Commercial Awareness Update: Top UK Breweries Merge, Carluccio’s Saved By BRG & More
What’s been happening in the commercial world over the past week? Find out in this week’s commercial awareness update!
Marston’s and Carlsberg UK in merger
Two of the UK’s largest breweries are merging in a joint venture valued at £780m. Danish multinational brewer Carlsberg is due to merge its UK operations with Marston’s brewery, who will subsequently take a 40% stake. The deal will give Carlsberg access to sell its products such as Danish Pilsner and Somersby cider in Marston’s pubs. The merger concerns Marston’s 6 breweries and Carlsberg’s 2 UK breweries.
Both companies have had difficult years. The pandemic led to a loss of 7% in revenue for Carlsberg and Marston’s was forced to shut its 1400 pubs. The deal has been met favourably, with shares in Marston’s surging by 36% shortly after. However, there are concerns that smaller brewers may be squeezed out of the market, especially if mergers become a trend in the food and drink industry.
Do you think mergers in response to the coronavirus lockdown will benefit the food industry long-term or is this just a short-term way to survive?

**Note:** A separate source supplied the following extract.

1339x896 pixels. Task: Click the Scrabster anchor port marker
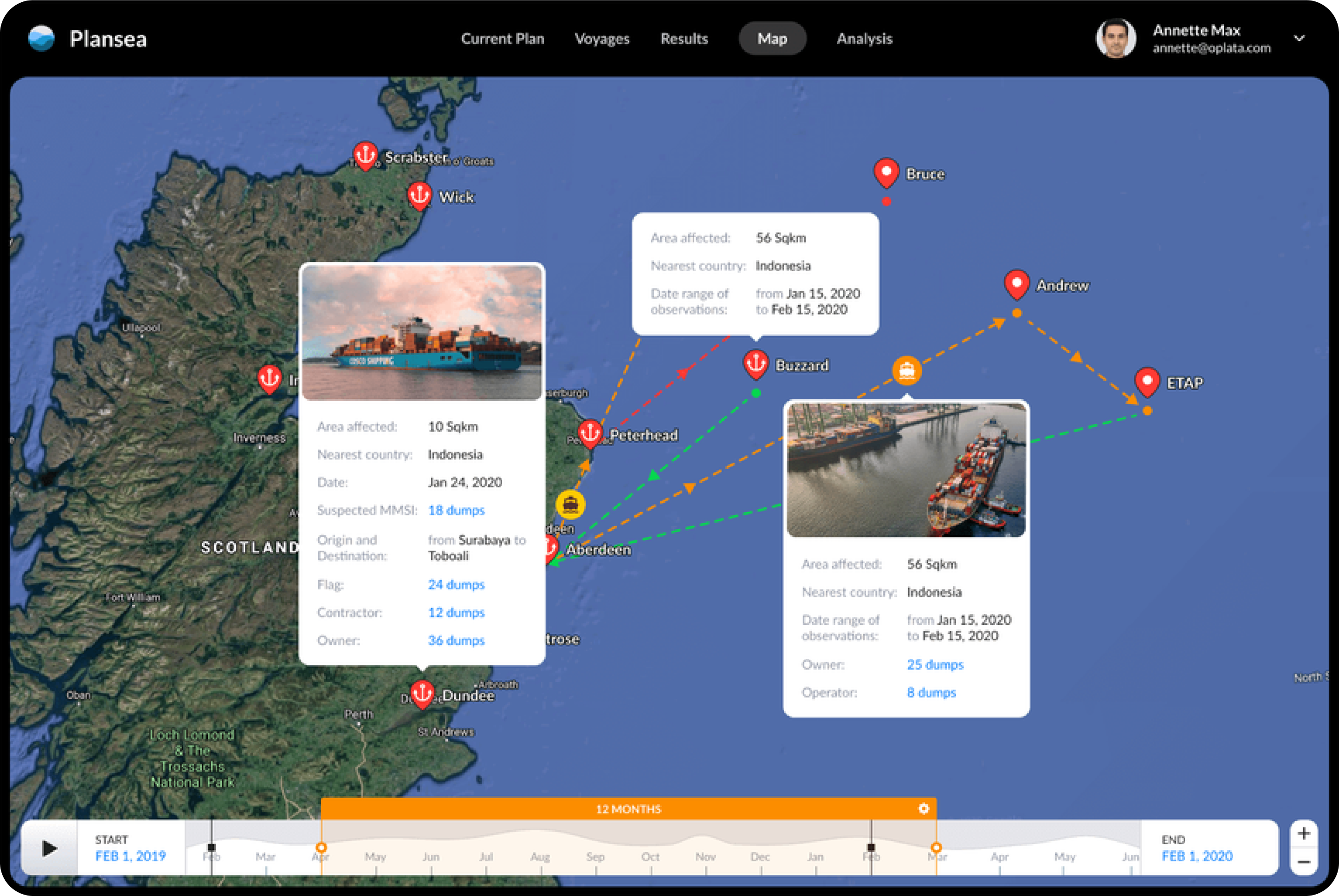365,154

Borporan Restaurant Group saved Carluccio’s
In March this year, Carluccio’s fell into administration with its 71 stores closed, only one week after the coronavirus forced the hospitality into a standstill. Up until now, the majority of the company’s 2000 employers were being paid through the government’s retention scheme. This week it was announced that the Italian restaurant chain was to be bought by Borporan Restaurant Group (BRG), who also Fox’s Biscuits and Giraffe, a restaurant chain it bought from Tesco in 2016).
The move will save 800 jobs and 31 of the Carluccio’s sites. However, more than half of the workforce will their jobs due to the permanent closure of 40 restaurants. Although it has not been confirmed, speculation says that the deal only cost BRG £3m.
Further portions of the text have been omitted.